MurrBot

June 26, 2024

An AI Chatbot fine-tuned on lines of the character Murr from the Japanese mobile game Promise of Wizard.

Overview

MurrBot is an AI chatbot that uses the Microsoft DialoGPT conversational model. It was fine-tuned on lines of the character Murr from the Japanese mobile game Mahoustukai no Yakusoku, also known as Promise of Wizard.

The GitHub repo for this project can be found here, and the dataset that I used to train this model can be found on Kaggle.

This model is hosted on Hugging Face. You can chat with it directly in the hosted inference API, or go to this link to use the demo app hosted on Hugging Face Spaces.

Alternatively, you can invite the bot to your Discord server by clicking here and following the listed instructions! Once the bot is added to the server, you can call the bot using /chat and continue chatting with the bot in the created thread.

« Eanul Rambul »

Murr Hart. His professions are: a jeweler, a philosopher, a professor of mineralogy, an astronomer, a mathematician, an inventor, a renowned scholar…. … One phrase is enough: “A lunatic genius.”

The MurrBot model was trained on the lines of Murr, an eccentric wizard whose soul was shattered by the moon. « Eanul Rambul » is the spell that Murr uses to cast magic.

This project was mainly inspired by this Github repo. The code in the Jupyter notebook I used to train the model was adapted from the aformentioned repo, this Medium article and this tutorial.

Parsing the data and training the model

Thanks to the hard work of the translation team healingbonds on Dreamwidth, many stories from Promise of Wizard have been translated into English. For this model, I used the scripts from part 1 of the main story and Murr’s affection story. Next, I parsed the raw text files using pandas and separated the character names and dialogue lines. The final csv file that was used to train the model can be found here.

The model training process was relatively straightforward. In a Jupyter notebook, I converted my dataset into a format that my model could read. Since I only have a small dataset, actually training the model took less than ten minutes.

Deployment

Once I finished training the model, the next step was deploying the model. I had one goal in mind: to get MurrBot working as a Discord bot. Unfortunately, this process was not as easy as I had first hoped.

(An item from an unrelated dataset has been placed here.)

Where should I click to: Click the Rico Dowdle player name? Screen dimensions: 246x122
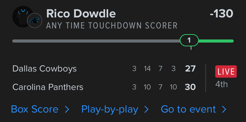click(x=81, y=14)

Firstly, I deployed my newly trained model to the Hugging Face Hub. This part went smoothly and I was quickly able to chat with MurrBot using Hugging Face’s built-in inference API.

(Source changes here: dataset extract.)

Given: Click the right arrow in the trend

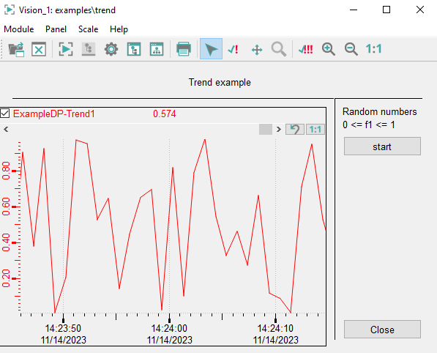Looking at the screenshot, I should coord(278,130).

A demo of MurrBot Try MurrBot out for yourself here!

Initially, my plan was to call Hugging Face’s inference API and the Discord API directly from a Python file running on Replit. However, I ran into an issue where the payload would not parse properly. When hours of debugging and searching for solutions did not fix my problem, I decided that I would have to figure out a plan B.

Thankfully, there is another way to deploy a Discord bot from a model hosted on Hugging Face. After deploying my model to Hugging Face Spaces, I used the gradio module to deploy my Discord bot. Now, my bot is up and running!

Final thoughts

Although things did not go as smoothly as I first expected, I really enjoyed working on this project. With this project now under my belt, I’ll hopefully be able to train and fine-tune even better and more impressive models!